During the nearly 30 years that Kony has fought against the government of President Yoweri Museveni, he has mastered the art of escaping just in time.

In that time, all that UPDF has managed to “arrest” is an assortment of personal and household items, including a guitar and a Kaunda suit.

In fact, Kony has been so adept at eluding his adversaries that he created a legend among his followers of a man who receives messages from spirits about when the enemy is about to strike.

Besides keeping his military adversaries at bay for the past three decades, Kony has eluded International Criminal Court (ICC) indictments for eight years.

He has also eluded a multinational African Union military force propped up by 100 American Special Forces commandos. The United States, which has labelled Kony a global terrorist, has placed a $5 million bounty on Kony’s head.

Born in 1961 in Odek village in northern Uganda, Kony came into prominence as LRA leader in the late 1980s, when the former altar boy inherited the fighters of his aunt Alice Auma Lakwena’s Holy Spirit Movement, which was facing defeat at the hands of the Museveni-led National Resistance Army.

Kony said his group, which followed a strict Christian doctrine, was fighting so that he could govern Uganda according to the 10 commandments.

While he preached leadership by the word of God, Kony sowed enough terror in northern Uganda to scare the devil.
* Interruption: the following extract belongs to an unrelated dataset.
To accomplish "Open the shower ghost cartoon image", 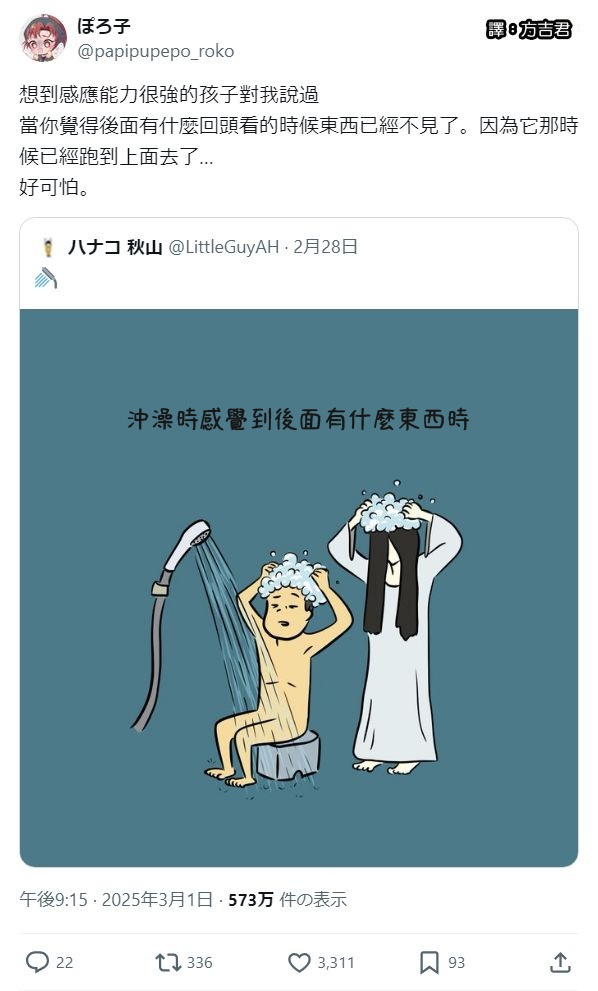I will [299, 588].
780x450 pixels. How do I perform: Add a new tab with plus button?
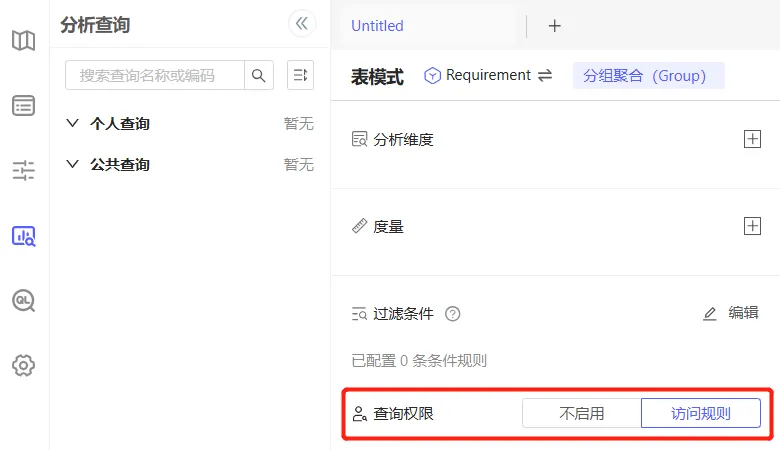[x=554, y=26]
The LRA masterminded massacres of people in the Acholi region, accusing them of supporting the government.

He abducted young men to replenish his fighting force and young women to serve as sex slaves for his fighters. According to the United Nations — whose Under-Secretary General for Humanitarian Affairs andEmergency Relief, Jan Egeland, described the war in northern Uganda as “the world’s worst forgotten humanitarian crises” — the LRA abducted more than 30,000 children during the more than two decades it was active in northern Uganda.
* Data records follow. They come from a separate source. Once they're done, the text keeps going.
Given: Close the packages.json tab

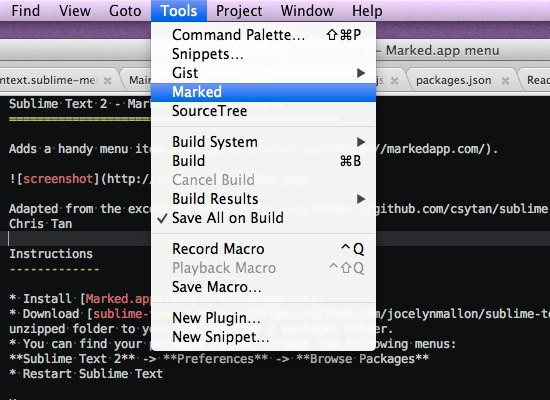Looking at the screenshot, I should (505, 81).
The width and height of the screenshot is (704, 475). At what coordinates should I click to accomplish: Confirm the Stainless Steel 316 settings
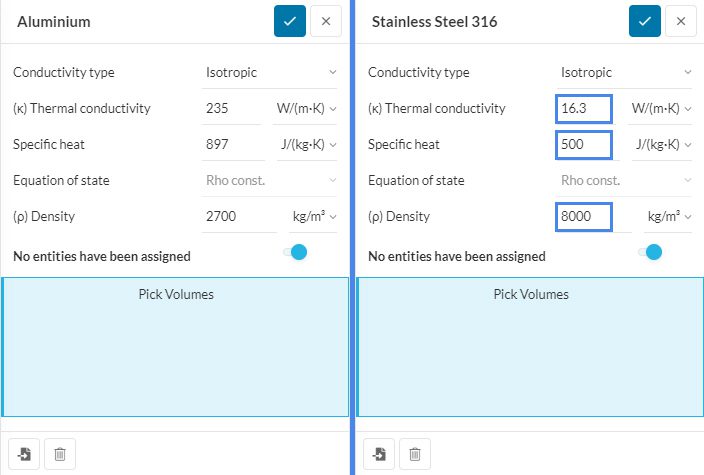point(645,21)

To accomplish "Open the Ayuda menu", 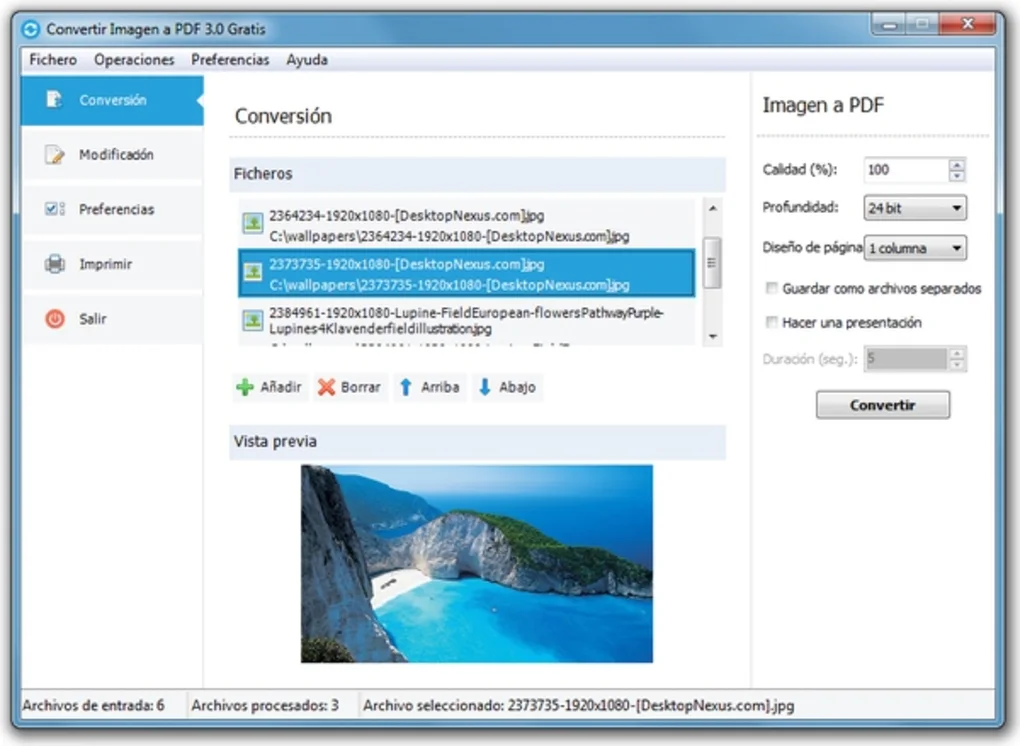I will [306, 60].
Additionally, the LRA war caused the displacement of more than 2 million people, many of whom are now resettled in their homes, if not fully rehabilitated.

In 2005, the Uganda government agreed to hold peace talks with the LRA in Juba. However, Kony refused to turn up for the signing ceremony, saying he would only do so if the ICC rescinded the arrest warrantsagainst him and his top commanders.
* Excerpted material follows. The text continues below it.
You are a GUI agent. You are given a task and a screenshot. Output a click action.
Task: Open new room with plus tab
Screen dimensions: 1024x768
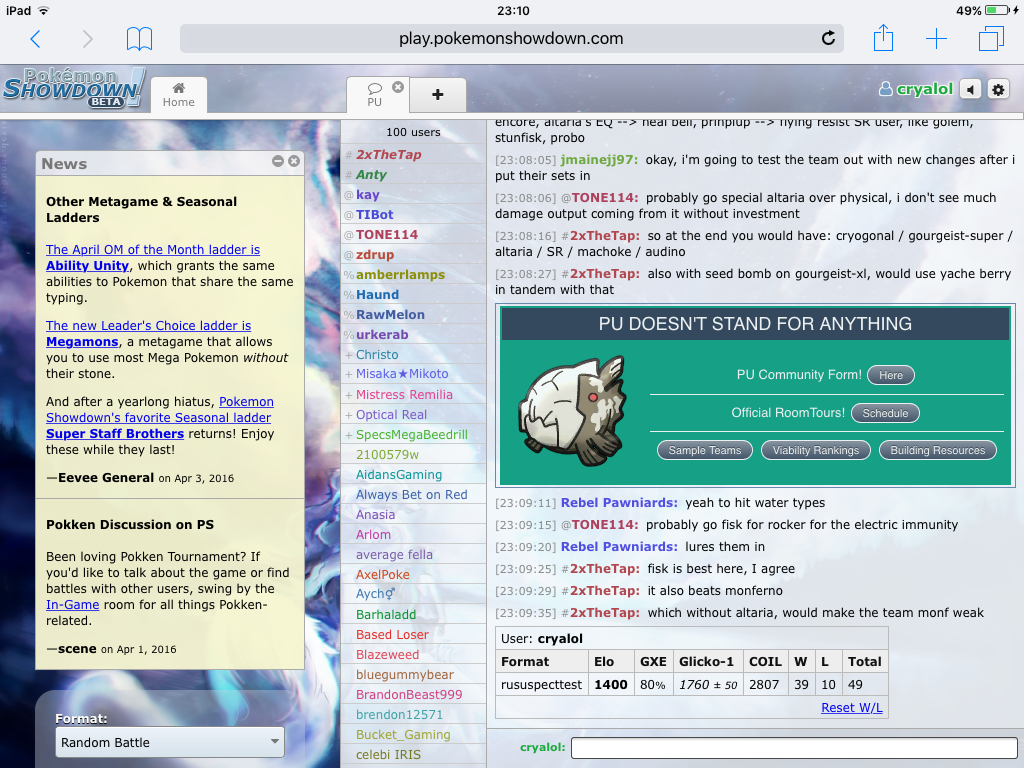point(437,94)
Since then, Kony has lived as a fugitive in the Democratic Republic of Congo, parts of South Sudan and the Central African Republic, where he continues to use the same brutal tactics that earned him notoriety in northern Uganda.

A 2012 effort by the US organisation Invisible Children to inform the world of the atrocities committed by Kony earned him worldwide recognition and compelled the US to join a manhunt for one of Africa’s most savage killers.

However, like the proverbial cat of nine lives, Kony has continued to evade capture. If Kony is indeed ill and intends to surrender, then, perhaps, finally, the man who has turned into a transcontinental architect of terror has reached the end of his tether.

But until he actually shows up waving the white flag, it is tempting to think this could be yet another stalling tactic to help him recuperate and live beyond his nine lives.